> _Item position entries_
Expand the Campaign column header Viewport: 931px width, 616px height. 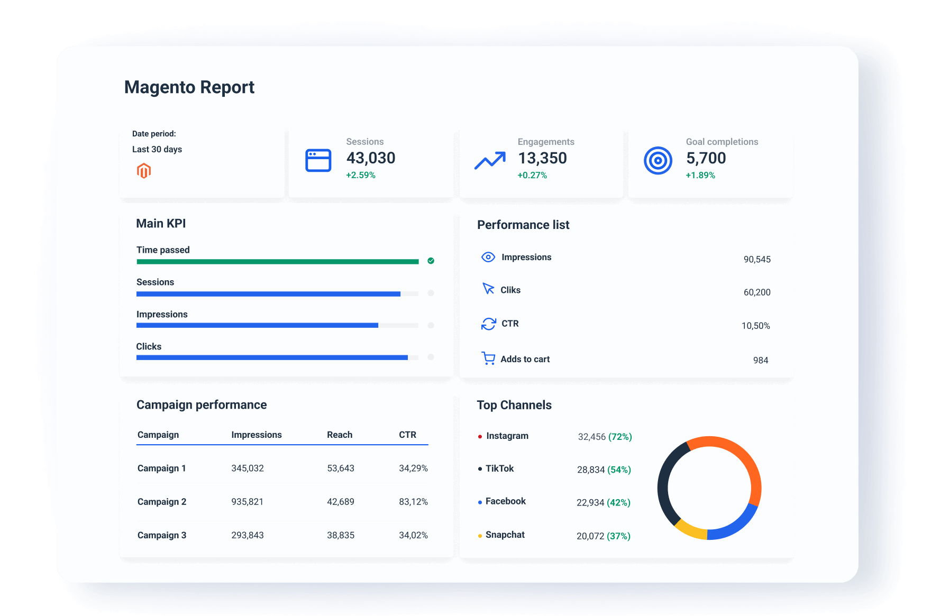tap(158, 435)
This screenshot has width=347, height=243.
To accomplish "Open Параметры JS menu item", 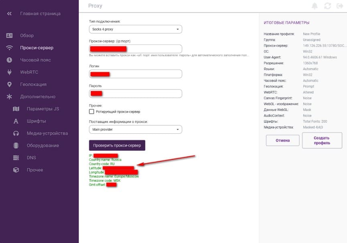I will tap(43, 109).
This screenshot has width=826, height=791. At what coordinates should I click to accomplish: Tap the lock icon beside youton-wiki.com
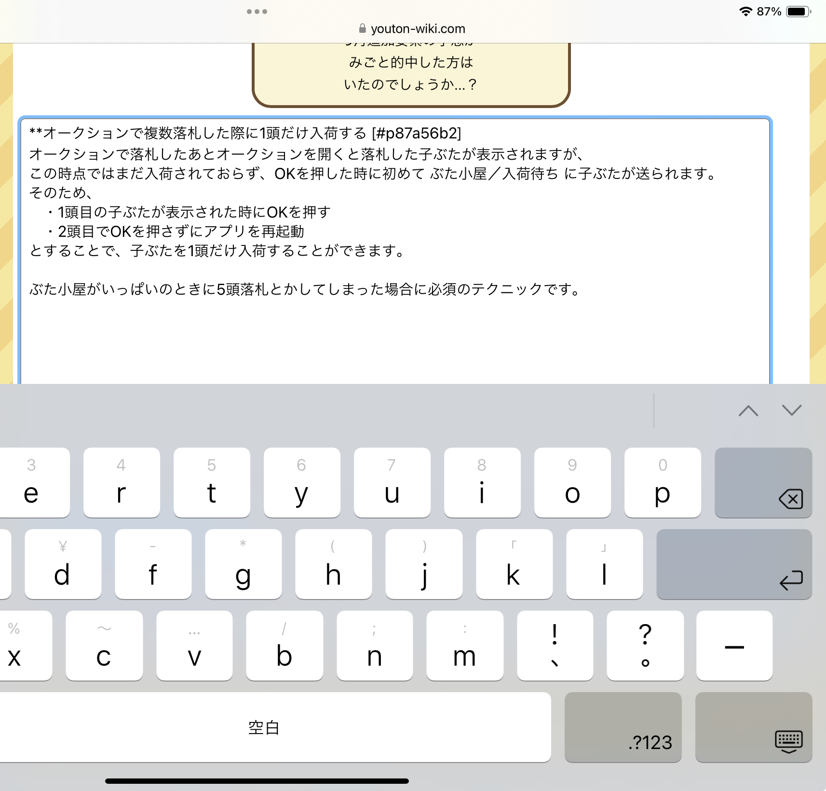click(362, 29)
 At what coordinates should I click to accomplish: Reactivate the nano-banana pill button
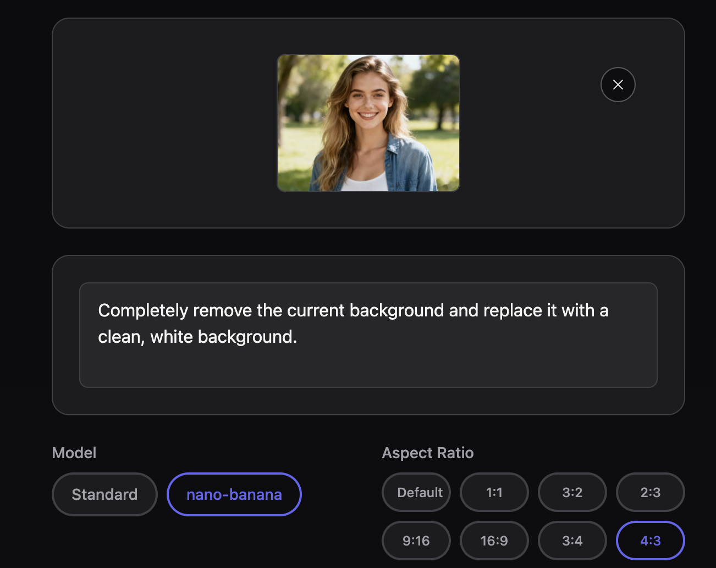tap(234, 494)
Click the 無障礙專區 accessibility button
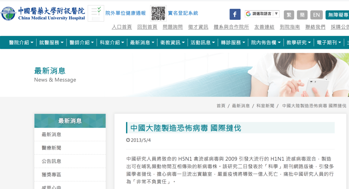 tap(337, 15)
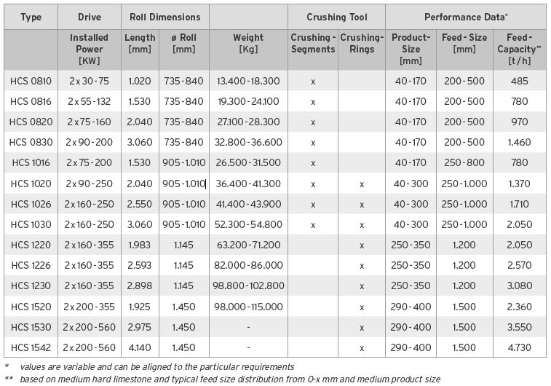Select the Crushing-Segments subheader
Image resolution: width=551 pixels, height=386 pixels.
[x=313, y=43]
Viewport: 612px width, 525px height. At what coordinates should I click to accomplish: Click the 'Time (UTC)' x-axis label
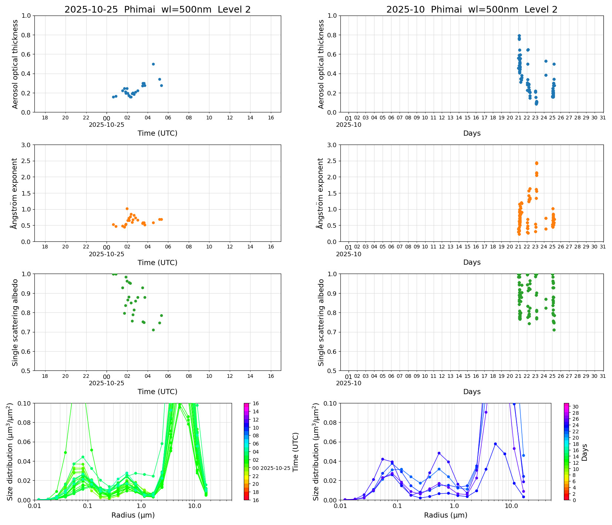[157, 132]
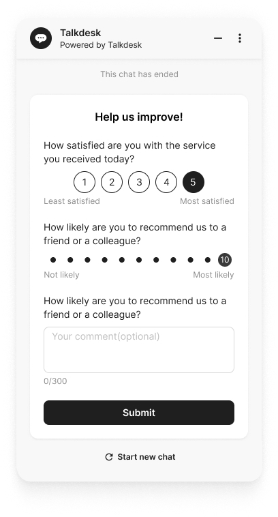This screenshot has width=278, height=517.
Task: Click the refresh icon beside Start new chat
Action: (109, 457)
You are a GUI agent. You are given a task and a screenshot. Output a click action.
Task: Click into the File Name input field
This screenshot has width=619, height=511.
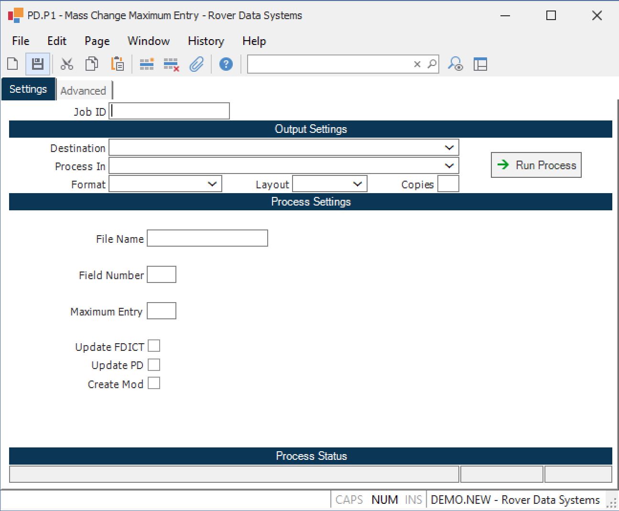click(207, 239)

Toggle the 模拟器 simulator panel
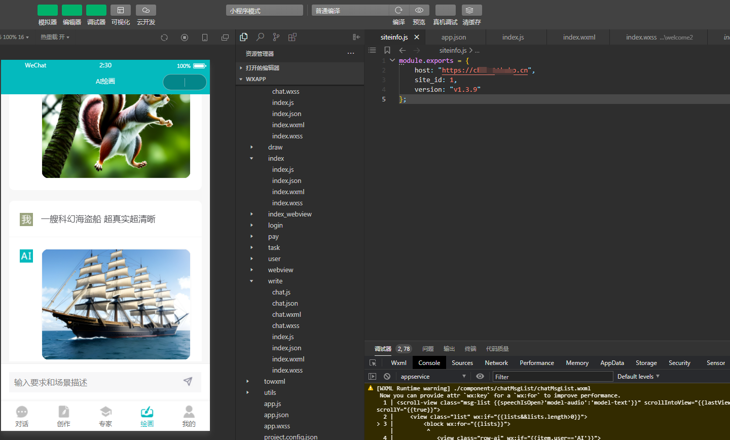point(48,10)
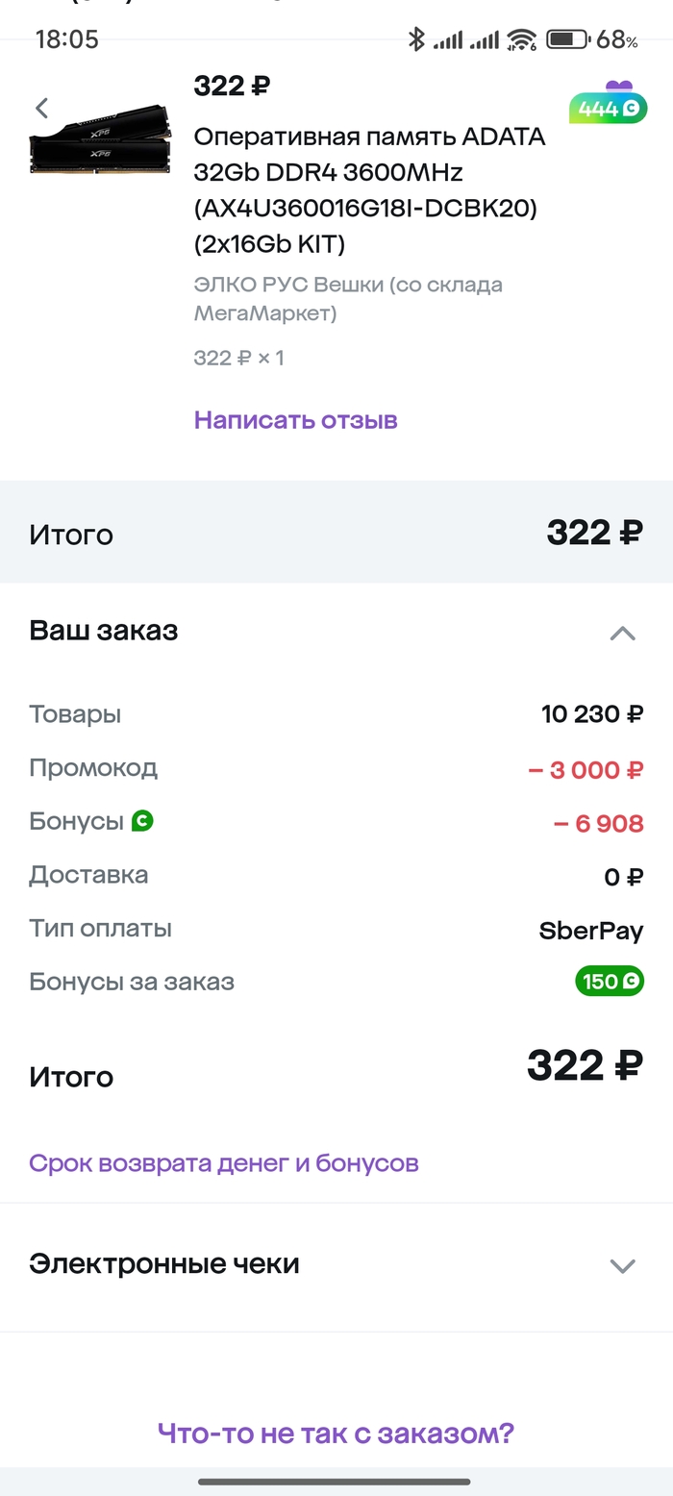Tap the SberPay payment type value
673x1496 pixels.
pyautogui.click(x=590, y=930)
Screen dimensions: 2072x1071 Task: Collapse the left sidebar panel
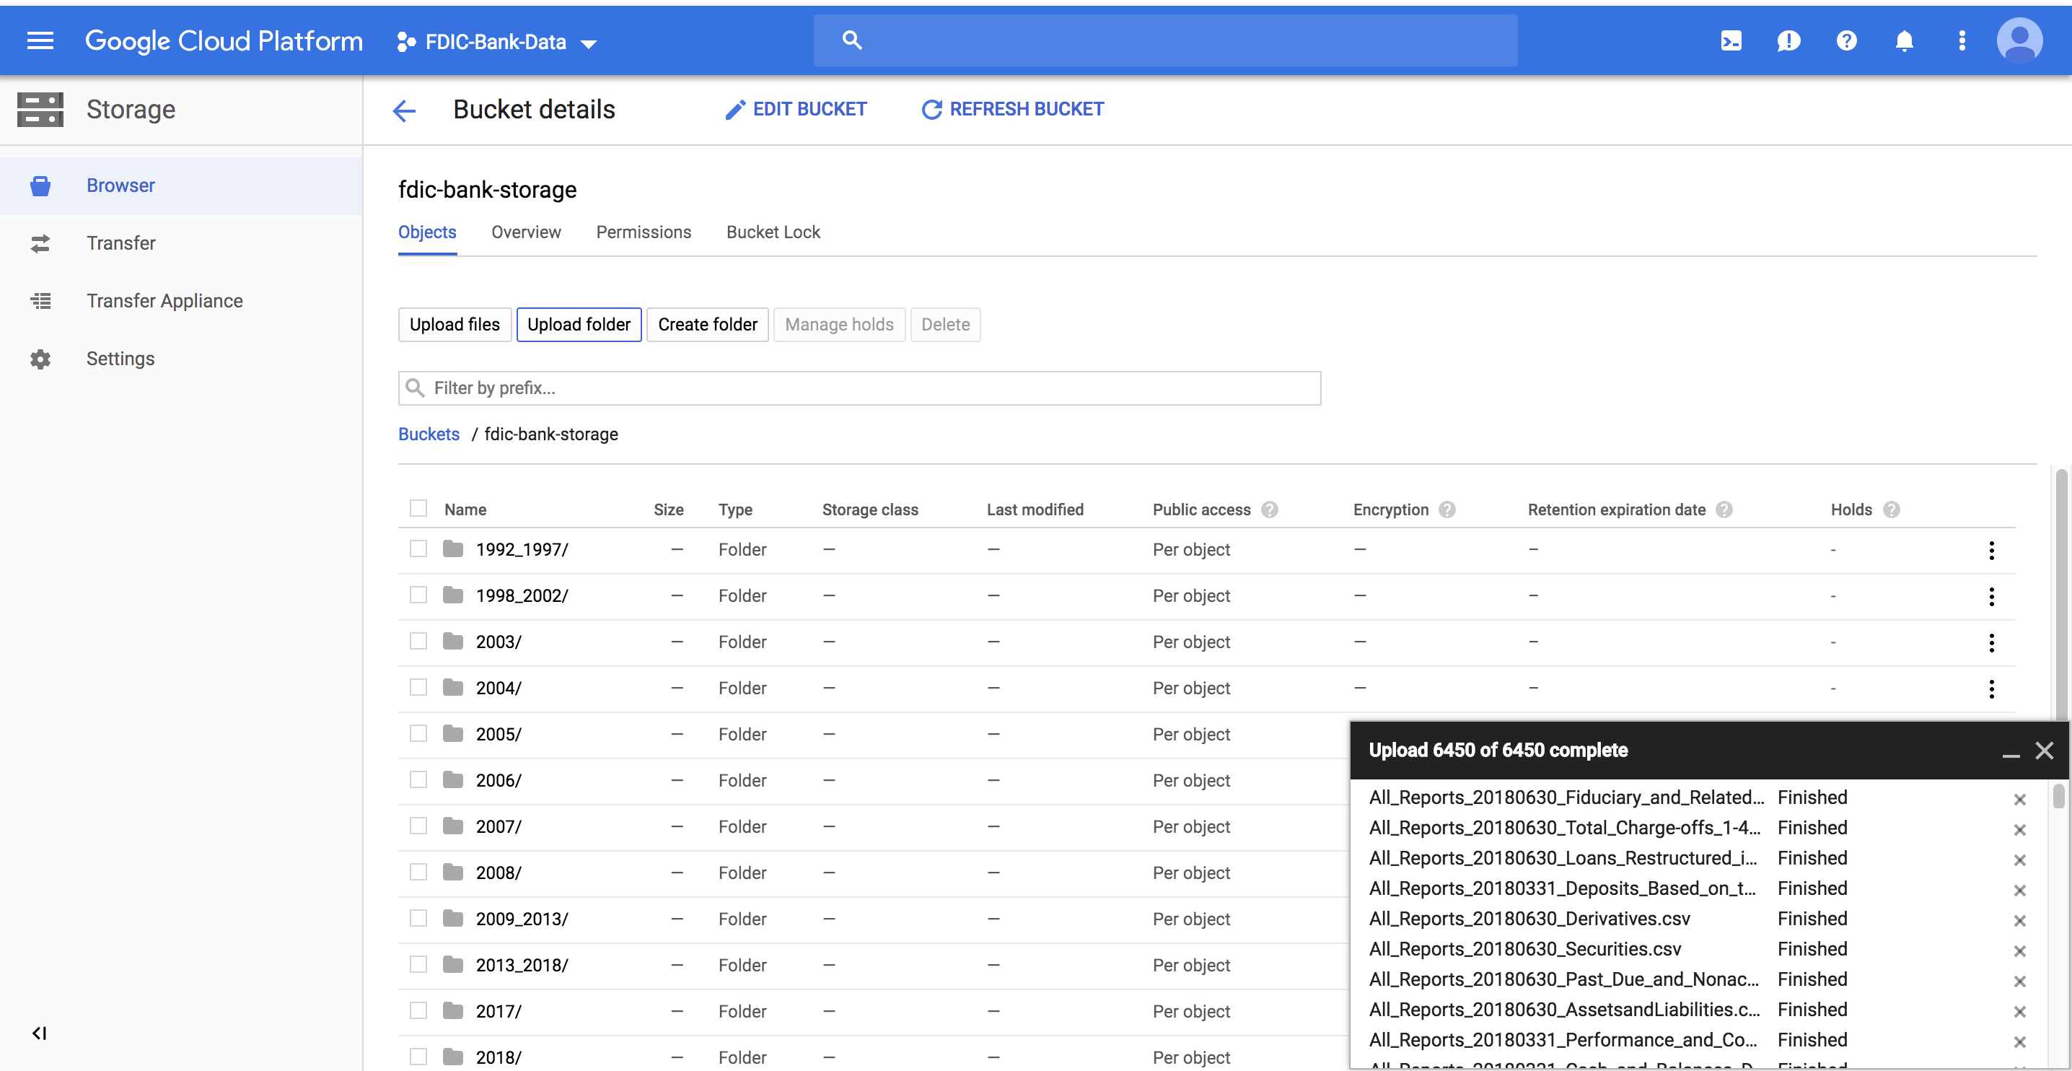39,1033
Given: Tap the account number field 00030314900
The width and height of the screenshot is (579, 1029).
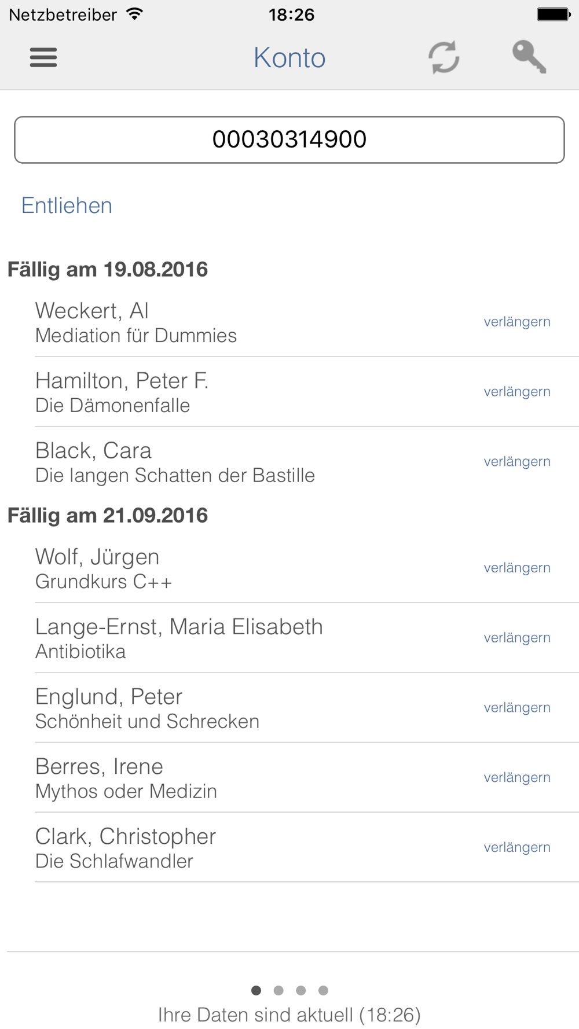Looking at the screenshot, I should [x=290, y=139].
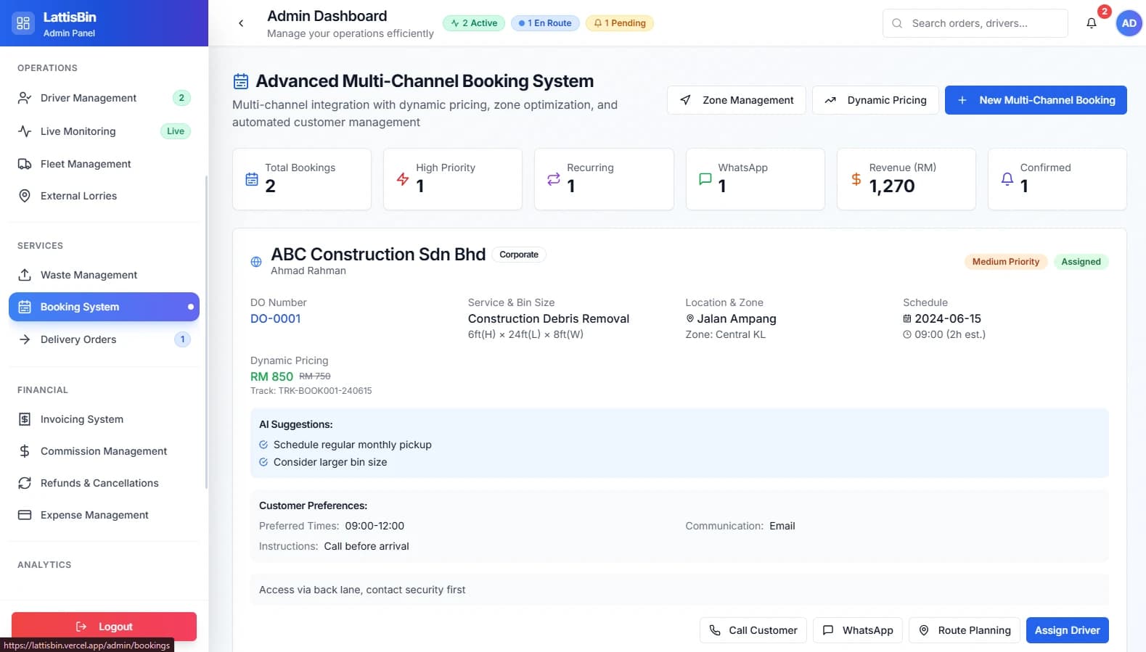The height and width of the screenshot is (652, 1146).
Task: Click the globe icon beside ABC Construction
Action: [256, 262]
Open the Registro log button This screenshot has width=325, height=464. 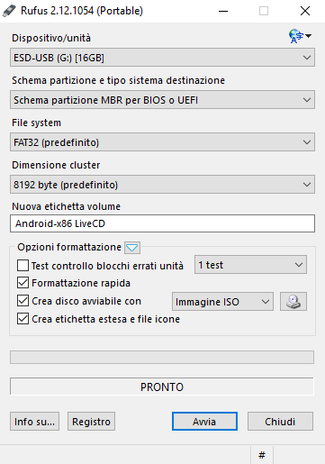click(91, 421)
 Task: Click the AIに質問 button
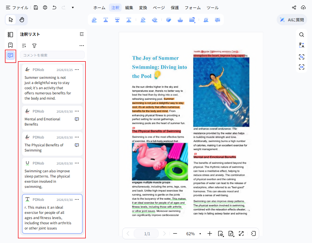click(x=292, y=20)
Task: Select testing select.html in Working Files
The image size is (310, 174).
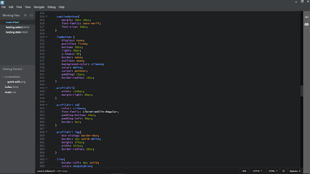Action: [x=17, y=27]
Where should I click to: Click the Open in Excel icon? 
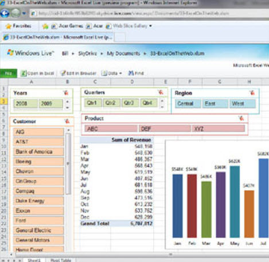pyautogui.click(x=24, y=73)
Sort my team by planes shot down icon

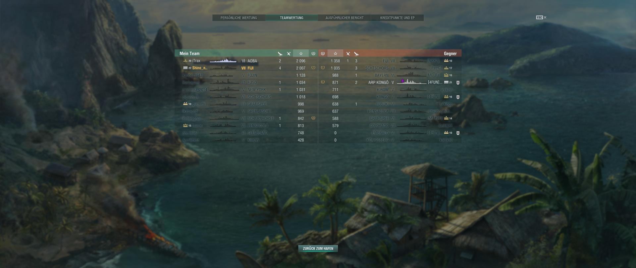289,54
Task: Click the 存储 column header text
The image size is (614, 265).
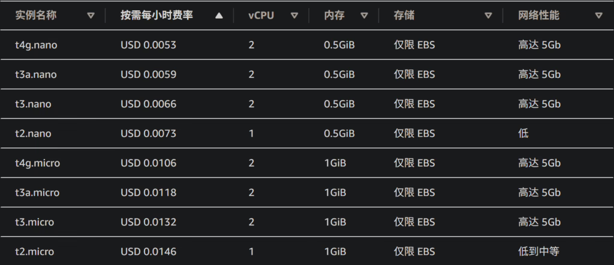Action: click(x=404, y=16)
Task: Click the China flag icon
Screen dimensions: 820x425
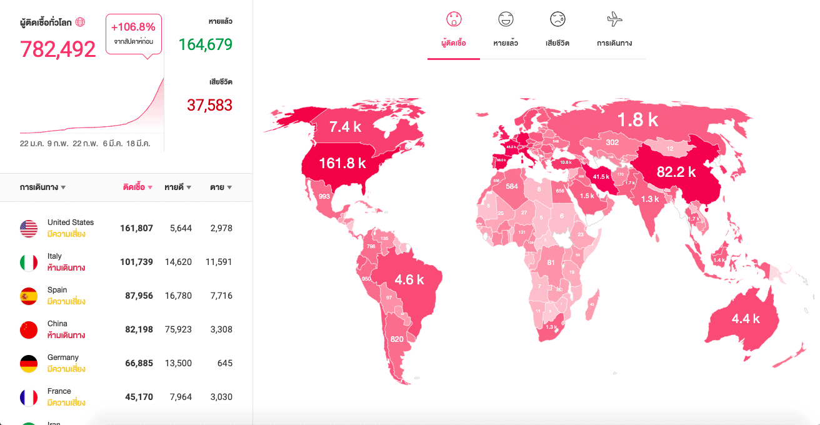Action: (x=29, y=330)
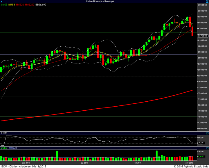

> _Task brief_
Copy out the lines starting at the one containing "Sort my team by planes shot down icon" and ending with the last of the items, leaving out the pictures.

> _Result below_
Sort my team by planes shot down icon

289,54
Task: Click the 存储 column header text
The image size is (614, 265).
Action: click(x=404, y=16)
Task: Click the China flag icon
Screen dimensions: 820x425
Action: (x=29, y=330)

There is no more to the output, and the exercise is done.